LA FAMILLE ADDAMS
Moderniser la plus anachronique des familles
Les Addams, contraints lors du mariage de Gomez et Morticia, de quitter leur ville natale, découvrent la demeure de leur rêves. Des années plus tard, au pied de cette colline entourée de brume, s’est créée la ville plastique régie par la redoutable Margaux Needler. Quand les Addams arrivent en ville, ils créent un certain désordre…
La famille Addams, ce sont d'abord des dessins, des dessins parus dans le New Yorker d'une famille fascinée par le morbide. Quand elle arrive au cinéma, cette famille prend des noms.

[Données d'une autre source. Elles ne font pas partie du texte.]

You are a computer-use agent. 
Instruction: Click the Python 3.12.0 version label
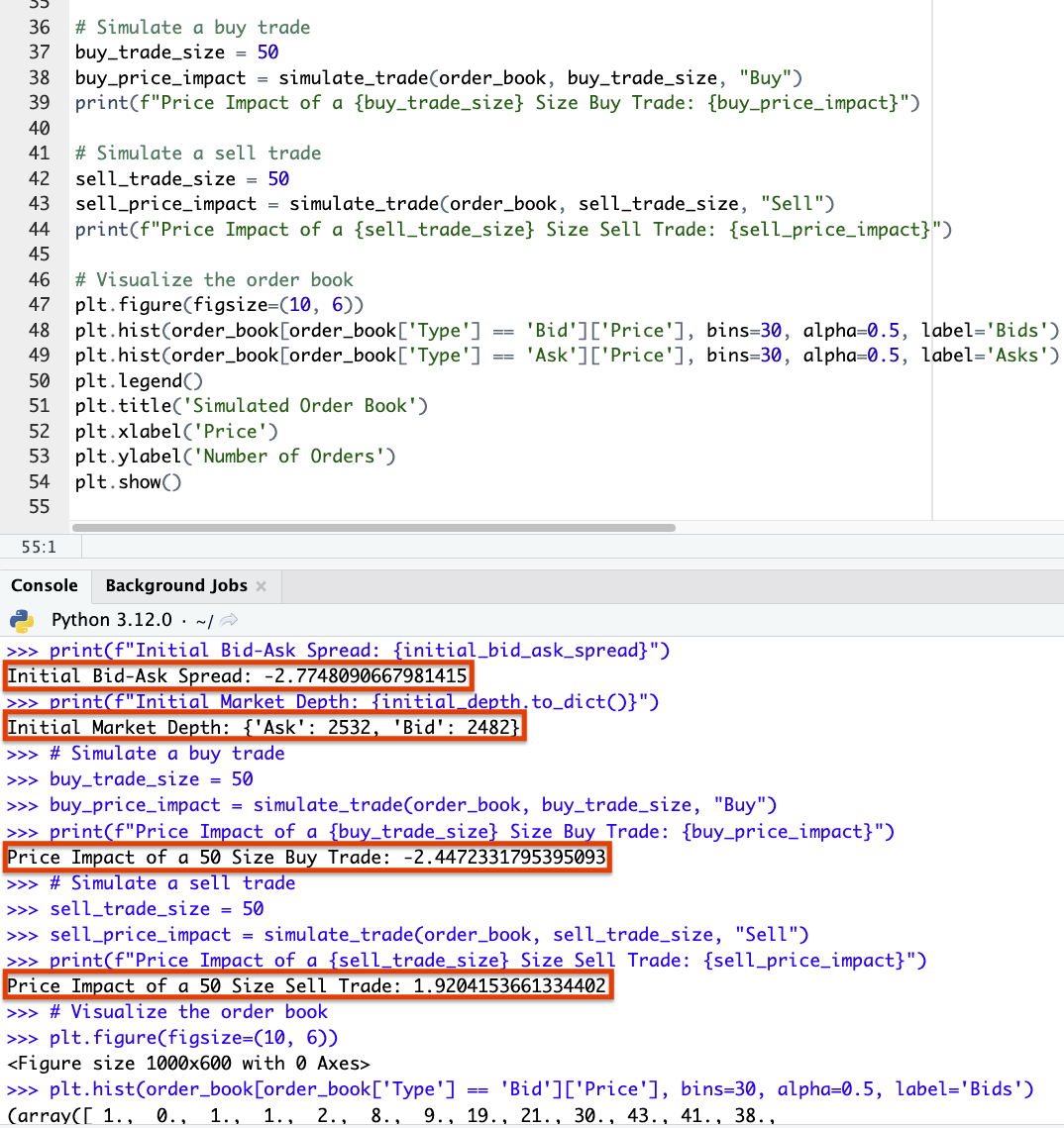(111, 621)
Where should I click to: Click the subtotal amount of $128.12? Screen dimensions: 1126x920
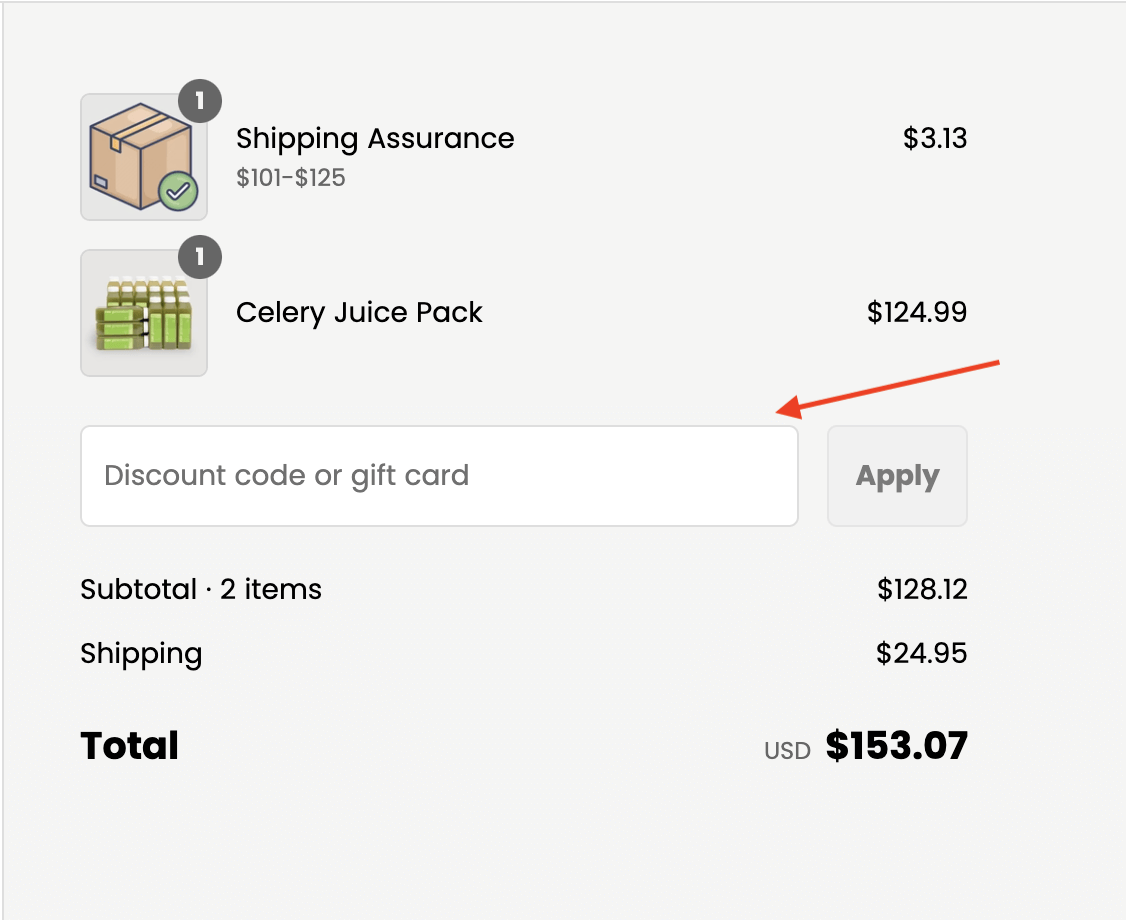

Il y a Gomez, Morticia, le cousin Machin, la Chose, Oncle Fétide, Pugsley et Mercredi. La fascination pour le morbide prend vite des atours ésotériques et voilà les Addams dotés d'étranges pouvoirs.
Cette nouvelle adaptation de la famille la plus célèbre du New Jersey est un mélange de toutes les précédentes, avec un goût de modernité. On y retrouve de nombreux classiques de chaque épisode : la photo de famille, l'Oncle Fétide qui cherche une épouse, Mercredi qui tente de tuer son frère, la confrontation des enfants au monde extérieur, etc.
Les réalisateurs n'ont pas pu s'empêcher de ramener du pop et de l'acidulé dans le gothique froid et austère des Addams. Morticia délaisse sa chevelure longue et ses yeux noirs maquillés de lumière pour un carré et un fond de teint à base de cendre, la Chose a une montre tactile et Mercredi se demande comment fonctionne un téléphone, entre autres... La musique participe également à ce côté pop. Outre la traditionnelle scène avec la musique des Addams avec ces claquements de doigts uniques, l'essentiel du dynamisme, voire même de l'émotion du récit vient de la bande son. Ce qui est assez dommage quand on pense au sujet riche que les réalisateurs ont entre les mains.
Les Addams, avec leur refus du monde moderne, leur culture renfermée sur elle-même, ont un mode de vie sclérosant et c'est la première fois que ce sujet est directement adressé. L'ennui règne en haut de cette colline entourée de brume, surtout pour Mercredi, une parfaite Addams. Elle est arrivée au sommet de son art et maîtrise les codes de cette famille à la perfection. Elle a besoin de voir autre chose. Pugsley, quant à lui, est à la veille de sa Masturka, la cérémonie de passage à l'âge adulte chez les Addams. Il se trouve à son tour enfermé par cette tradition familiale aliénante car il doit exécuter une brillante démonstration au sabre (spécialité de Gomez mais némésis du jeune garçon amateur d'explosif).
Toute cela pourrait être réjouissant, mais est traité dans la narration, de manière succincte et peu approfondie. Le vrai problème est que, dans sa conclusion, le film semble se tromper de thème. Si les Addams sont comme toujours les « freaks » d'une époque, il s'agit ici d'un film sur le respect et l'acceptation des différences. Et cette aventure familiale est beaucoup plus centrée sur la construction de l'identité. Les deux enfants doivent apprendre à exister dans le monde et dans leur famille, sans se laisser aliéner. Ils doivent assumer qui ils sont car « être comme tout le monde » est aliénant des deux côtés du portail carnivore. Sous cet aspect, le film semble gagner à être vu, sinon il est reste un peu cliché, mais parfait pour une jeune audience qui voudrait découvrir cet univers.